_SOURCE EXTRACT_
Kosovar Prime Minister Hashim Thaci is accused of being a mafia boss, a murderer, a drug dealer, and of engaging in organ trafficking.
TEXT SIZE - +
By Gordana Knezevic
If it bleeds, it leads, the old journalism rule-of-thumb runs. And it is hard to find another end-of-the-year story that bleeds quite like the accusation that the prime minister of Kosovo was involved in the trafficking of human organs and other criminal activities during the 1999 conflict, which ended following NATO intervention to drive Serbian forces out of Kosovo.

Swiss Senator Dick Marty is a widely recognized champion of human rights, most prominently known for taking on the CIA over the issue of extrajudicial renditions. However, most Albanians know him as a no-less-determined opponent of Kosovo’s independence.

In a report submitted to the Council of Europe, which took two years to compile, Marty accuses Prime Minister Hashim Thaci not only of being a mafia boss, a murderer, and a drug dealer, but -- as if these charges were not enough -- of ties to a group that in 1999 killed prisoners for the purpose of selling their kidneys. Moreover, in the Balkans, where even organs have an ethnicity, this story translates as an Albanian conspiracy to remove Serbian kidneys and sell them on the international organ black market.

Most of Marty’s report deals with his assessment of the role of the Kosovo Liberation Army (KLA), and its attempts to prove that the international community -- that is to say, the mainly Western governments which in 1999 acted to stop Serbian strongman Slobodan Milosevic’s forces from laying waste to Kosovo -- got it all wrong. Unsurprisingly, the Serbian deputy prosecutor greeted Marty’s report with undisguised enthusiasm, describing it as a victory for Serbia.

Rewriting History

Even some senior journalists and experienced Balkan observers expressed the opinion that a new assessment of NATO’s 1999 intervention may be required if the charges outlined in Marty’s report are true. 

“If ever it is proved that the KLA leader [Thaci] whom [then-British Prime Minister Tony] Blair backed was really a mafia boss, a murderer, and traded in human organs, then the history of that campaign will have to be rewritten – and the gloss put on it by Mr. Blair will vanish,” Tim Judah wrote in “The Daily Telegraph.”

_GIVEN INFORMATION_

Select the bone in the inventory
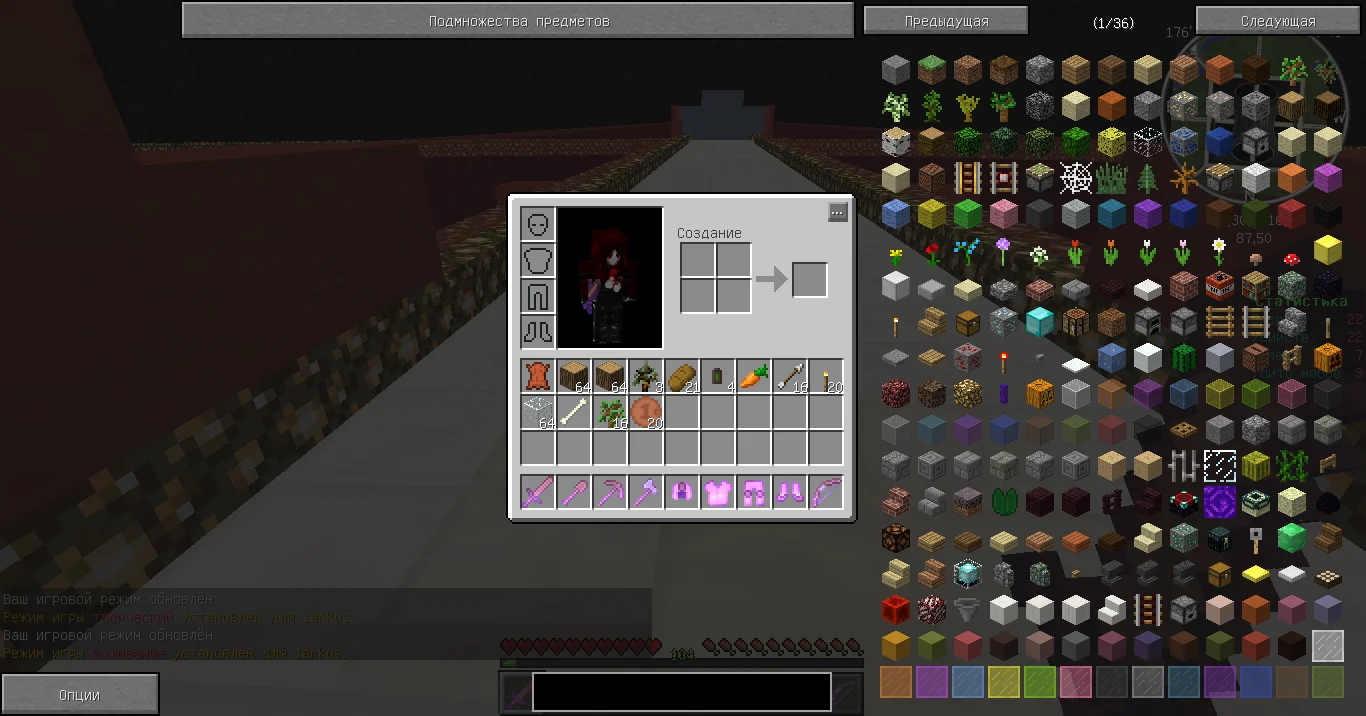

_WHAT YOU NEED TO DO_
1. List every person the article on the accusations against Kosovo's prime minister mentions by name.
2. Carry on the article on the accusations against Kosovo's prime minister, picking up right after its final sentence.

_RESPONSES FOR EACH TASK_
1. Hashim Thaci, Gordana Knezevic, Dick Marty, Slobodan Milosevic, Tony Blair, Tim Judah

2.
Swiss Senator Dick Marty
In spite of the outrage among Western observers, and the near-hysterical triumphalism in Belgrade, the action against Milosevic’s army in 1999 was provoked by well-documented crimes and commenced when at least half of Kosovo’s Albanian population had been expelled from their homes, while over 10,000 had been killed. The final body count in Kosovo was recently completed – and more than 13,000 victims have been identified by name. Of the 1,800 still listed as missing, two-thirds are Albanians. There is no new information that can change or in any way mitigate these facts.

Even if Marty is able to prove the worst of his allegations against Thaci and KLA members (which is by no means clear at this point), it would not erase the crimes committed by Milosevic’s forces. And, crucially, it does not undermine the reasons for NATO intervention in 1999.

Never Substantiated

The trafficking of human organs story was circulated long ago by various Serbian sources and has never been substantiated. It sounded too much like the absurd claim that, during the siege of Sarajevo, starving zoo animals were fed Serbian babies. Both are stocks-in-trade of wartime propaganda, not far removed from World War I images of Germans as savage Huns bayoneting Belgian babies.

Nevertheless, two foreign journalists (Nick Thorpe and Michael Montgomery) decided to investigate and visited locations in northern Albania to see if the story of organ trafficking had any basis in fact. They returned with disturbing stories of war crimes but no conclusive evidence on organ trafficking. 

The former chief prosecutor of the International Criminal Tribunal for the former Yugoslavia (ICTY), Carla Del Ponte, in an exclusive interview with swissinfo.ch, said she was torn between concern and satisfaction over the idea that these “heinous acts” would soon be brought to justice.

Del Ponte, now Switzerland’s ambassador to Argentina, was ICTY prosecutor from 1999 to 2007. If there is any substance to the organ-trafficking story, then it was her responsibility to investigate -- as she was given both the mandate and the means to do so.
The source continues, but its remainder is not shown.